Located at the southeastern tip of West Sumatra, Dharmasraya Regency spans eleven districts. The administrative centre is the town of Pulau Punjung. Its economy is primarily supported by agriculture, forestry, and fisheries, alongside wholesale and retail trade, vehicle repair services, and public-sector construction activities.

==Administrative districts==
Dharmasraya Regency is divided into eleven districts (kecamatan), listed below with their areas and their populations at the 2010 Census and the 2020 Census, together with the official estimates as of mid 2025. The table also includes the locations of the district administrative centres, the number of administrative villages (nagari) in each district, and its post code.

| Name of District (kecamatan) | Area in km^{2} | Pop'n 2010 Census | Pop'n 2020 Census | Pop'n mid 2025 Estimate | Admin centre | No. of villages (nagari) | Post code |
|---|---|---|---|---|---|---|---|
| Sungai Rumbai | 47.63 | 17,989 | 22,489 | 24,900 | Sungai Rumbai | 4 | 27686 |
| Koto Besar | 488.19 | 22,876 | 26,939 | 29,890 | Koto Besar | 7 | 27685 |
| Asam Jujuhan | 257.72 | 10,539 | 9,502 | 9,470 | Sungai Limau | 5 | 27684 |
| Koto Baru | 251.35 | 28,776 | 32,519 | 34,270 | Koto Baru | 4 | 27681 |
| Koto Salak | 464.39 | 15,076 | 17,598 | 18,850 | Koto Salak | 5 | 27680 |
| Tiumang | 129.18 | 11,094 | 13,144 | 14,180 | Tiumung | 4 | 27687 |
| Padang Laweh | 59.76 | 5,368 | 6,462 | 7,020 | Padang Laweh | 4 | 27673 |
| Sitiung | 87.68 | 23,019 | 28,324 | 30,550 | Sitiung | 4 | 27678 |
| Timpeh | 237.93 | 13,460 | 16,909 | 18,760 | Tabek | 5 | 27679 |
| Pulau Punjung | 482.50 | 35,861 | 45,339 | 50,040 | Sungai Dareh | 6 | 27573 |
| Sembilan Koto | 454.80 | 7,344 | 9,366 | 10,180 | Silago | 4 | 27683 |
| Totals | 2,961.13 | 191,422 | 228,591 | 248,105 | Pulau Punjung | 52 |  |

==Geography==
Geographically, Dharmasraya Regency is situated at the southeastern tip of West Sumatra Province. Astronomically, it lies between 00º48'25.4"–01º41'40.3" South Latitude and 101º08'32.5"–101º53'30.3" East Longitude. According to Regional Regulation No. 4 of 2009, the regency covers an area of 2,961.13 km^{2} (296,113 hectares); however, mapping calculations based on digitized SPOT 5 imagery in the district's spatial plan estimate the area to be 3,025.99 km^{2} (302,599 hectares).

==Economy==
The agriculture, forestry, and fisheries sector forms the backbone of Dharmasraya's economy, contributing approximately 25.98% (IDR 3.47 trillion) to its Gross Regional Domestic Product (GRDP) in 2023. Plantation commodities such as oil palm and rubber dominate the agricultural landscape, complemented by staple crops like rice and maize. Forestry activity adds economic value through timber and non-timber forest products, while freshwater fisheries are cultivated in man-made ponds and river systems.

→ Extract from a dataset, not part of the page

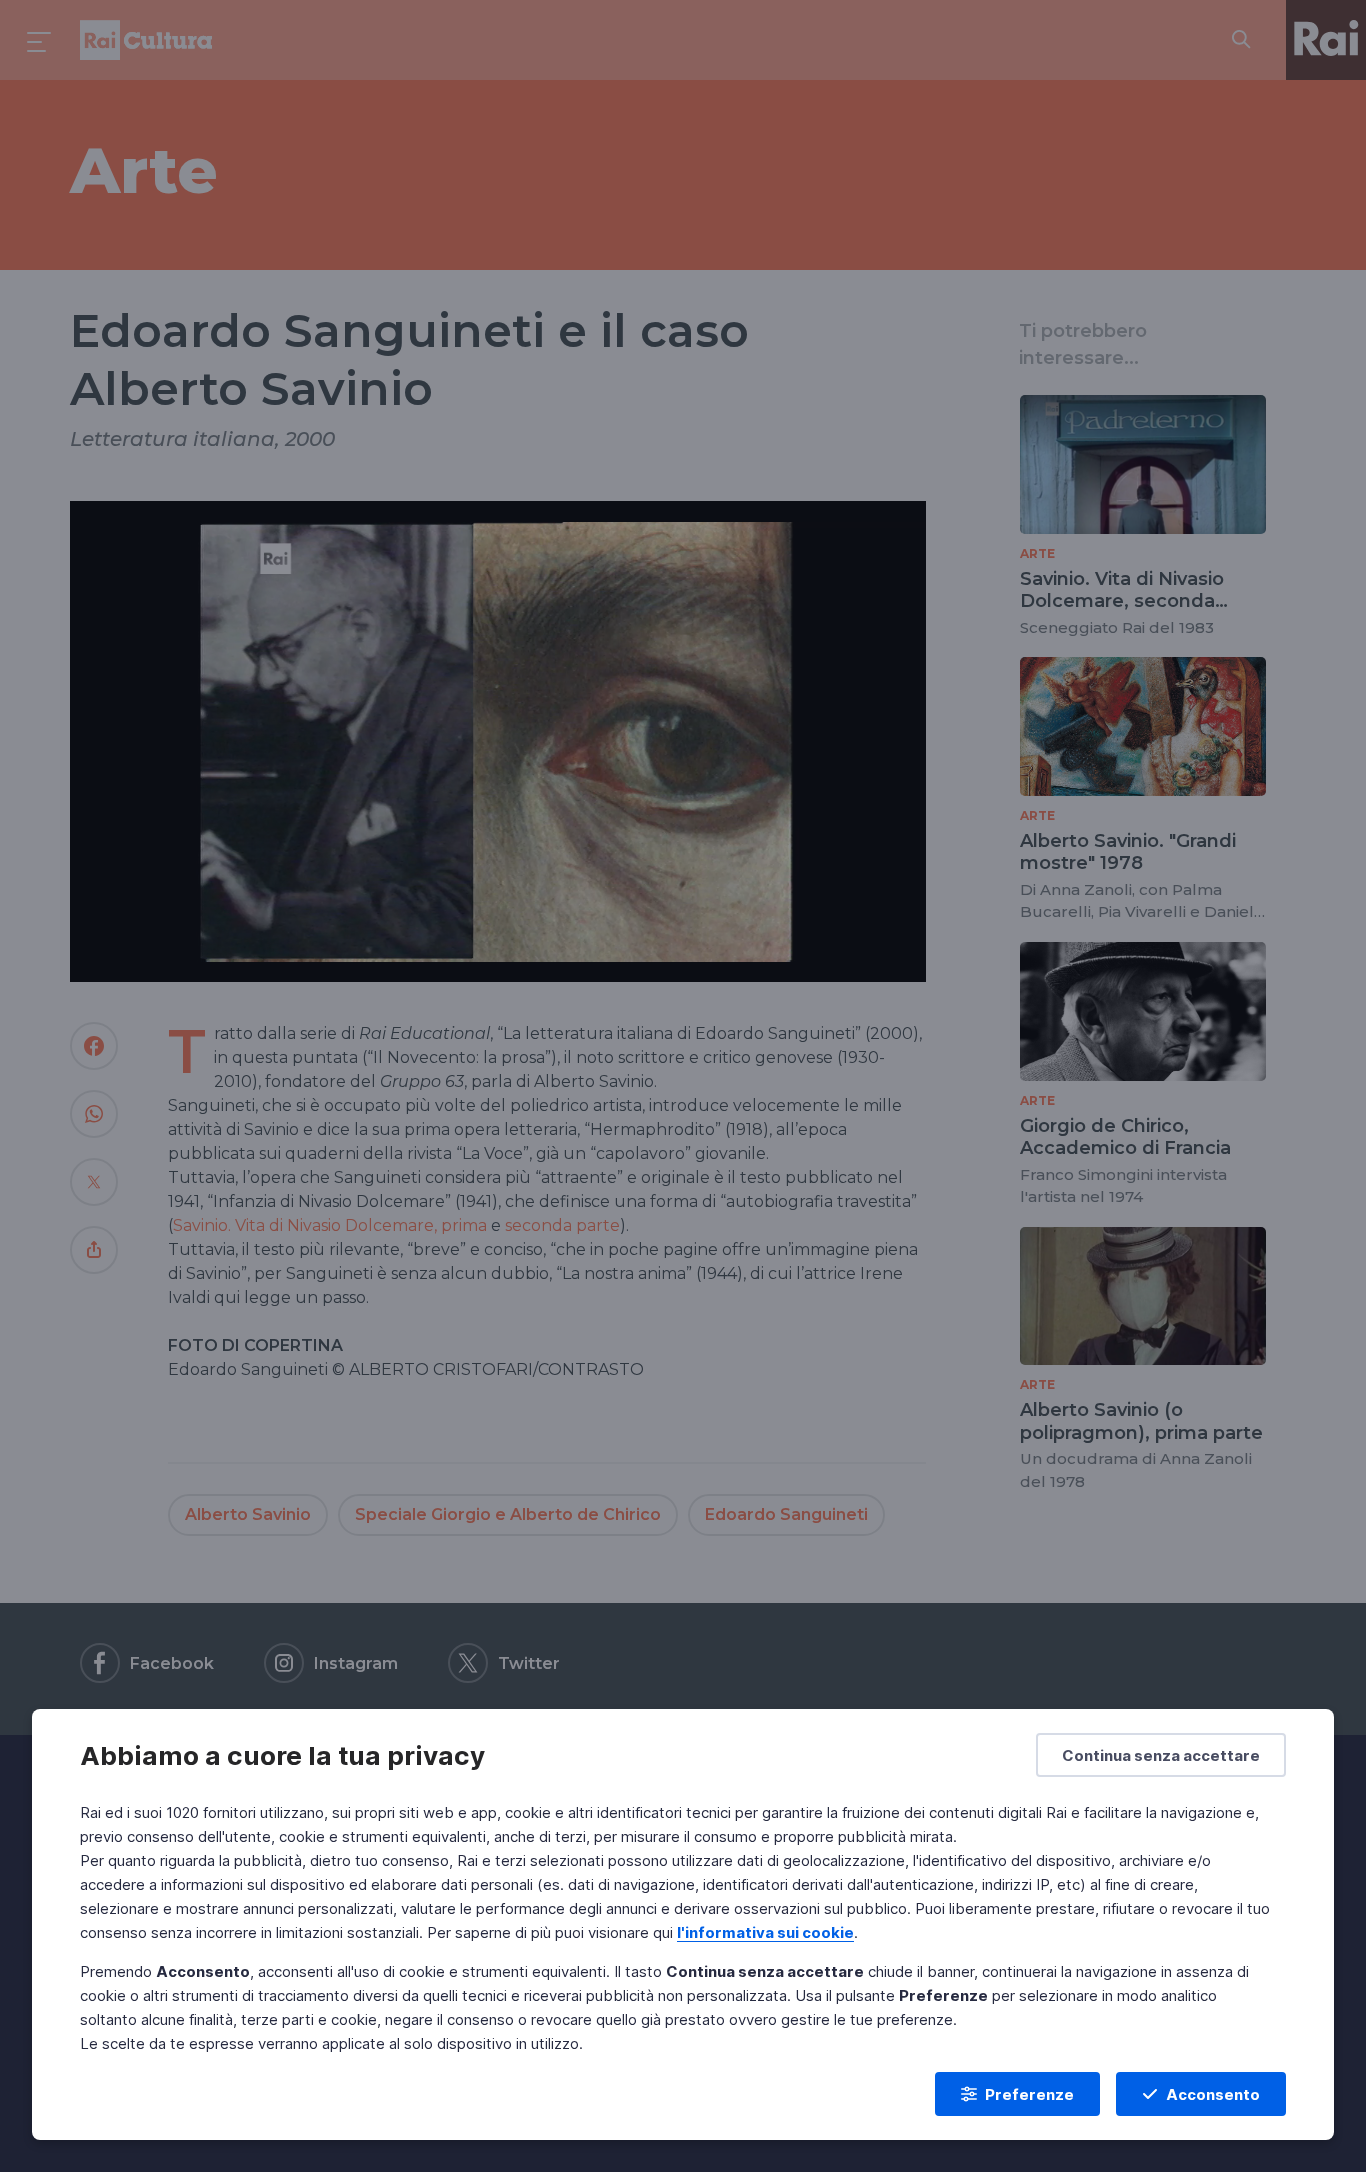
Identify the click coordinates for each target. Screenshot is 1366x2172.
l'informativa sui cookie (765, 1932)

The wholesale and retail trade sector, along with vehicle repair services, accounts for around 15.38% (IDR 2.05 trillion) of Dharmasraya's GRDP. The vehicle repair sub-sector contributes to Dharmasraya's GRDP by sustaining mobility and logistics operations essential to regional commerce. Economic activity revolves around the distribution of goods through both traditional marketplaces and modern retail networks. Local government construction expenditure contributes an estimated 14.96% (IDR 1.99 trillion) to the GRDP in 2023. This includes publicly funded physical development projects such as roads, bridges, public facilities, and service infrastructure.